Maudit coronavirus. Trente-et-un ans de voyages ininterrompus pour se retrouver assigné à résidence par la faute d’une chauve-souris indélicate. Premier épisode d'un carnet d’immobilité d’un reporter interrompu.

Tous les matins, je prends un café, un verre d’eau et 3 mg d’Advagraf®, 360 mg de Myfortic® et 5 mg de Prednisone®. Trente minutes plus tard, le tacrolimus, l’acide mycophénolique et la cortisone ont métabolisé: mon système immunitaire a pris l’ascenseur. Vers le bas, près du plancher. C’est ainsi que, depuis sept ans, je protège mon rein transplanté.

C’est ainsi que, immunosupprimé, mon corps ne comprend pas qu’on lui a greffé un organe étranger et évite de le rejeter. Tous les matins, désormais, j’ouvre ainsi toutes grandes les portes au Covid-19.

Voilà pourquoi je confine depuis deux semaines de plus que vous. Mercredi 25 mars 2020, ving-et-unième jour.

Tuer le temps pour ne pas mourir d’ennui. Les termes de l’équation sont posés.

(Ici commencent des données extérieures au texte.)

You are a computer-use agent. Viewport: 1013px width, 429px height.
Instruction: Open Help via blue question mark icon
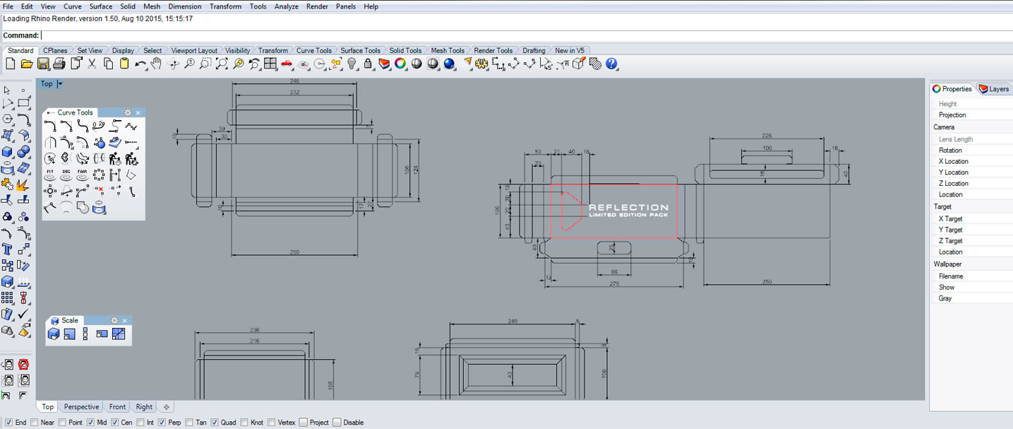pos(611,64)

Plus d’extérieurs, plus de rencontres, plus de déplacements, plus de reportages. Soit vivre la plus grave crise globale depuis la Seconde guerre mondiale depuis son salon, un comble. Le seul voyage possible a pour cadre cet écran domestique, un iMac de 2009 qui résiste bravement à l’obsolescence programmée.

« Kung flu »

Sur le coronavirus, je lis tout, dans six langues, revues de presse frénétiques, «live» des sites d’information, articles de référence comme bruit de fond des réseaux sociaux. Je vois un nouveau monde s’ouvrir sous nos yeux, inventaire en mouvement de nos vies fracassées par l’irruption de l’incertitude maximale. Plus rien ne tient, tout s’invente dans l’urgence.

Ces derniers jours, j’ai découvert comment les Tchèques ont volé 101’600 masques chinois destinés à l’Italie – l’avion transitait par Prague, on l’a vidé; l’Union européenne, projet solidaire, ne résistera peut-être pas à cette crise que chaque pays affronte en solitaire. Vu le cours du pétrole s’effondrer à 20 dollars le baril (trois fois moins qu’en début d’année) ce qui coûtera la présidence à Trump, si l’élection a lieu. Du côté de chez Trump toujours, entendu un cadre de la Maison Blanche parler de «Kung flu». L’enfer, c’est les autres.

J’ai pleuré avec Roberta Zaninoni, fille de Giuseppe, «mort comme un chien» du coronavirus dans la région de Bergame, la ville la plus touchée de Lombardie, une véritable hécatombe; lu que Cida Viera, la patronne du syndicat des prostituées du Minas Gerais au Brésil, s’inquiète des effets de la «distance sociale» sur les travailleuses du sexe. En attendant d’éventuelles indemnités du gouvernement fédéral de Brasilia, elle conseille à ses adhérentes de travailler en «évitant de respirer trop près du client». Vous avez l’image ?

Ensuite, je suis revenu en Europe, en Autriche, dans la fameuse station branchée de Ischgl, qui se vante depuis quelques années d’être «l’Ibiza des Alpes». On y vient de partout, davantage pour l’après-ski que pour les pistes. On en repart pour partout, aussi. Résultat, Ischgl est devenue l’un des principaux foyers de contagion en Europe. Un seul de ses bars serait ainsi responsable de la moitié de tous les cas de coronavirus en Norvège. Enfin, j’ai terminé mon périple immobile dans un sous-marin nucléaire français, où l’on apprend à réguler son stress en situation de confinement. Il faudra bien ça.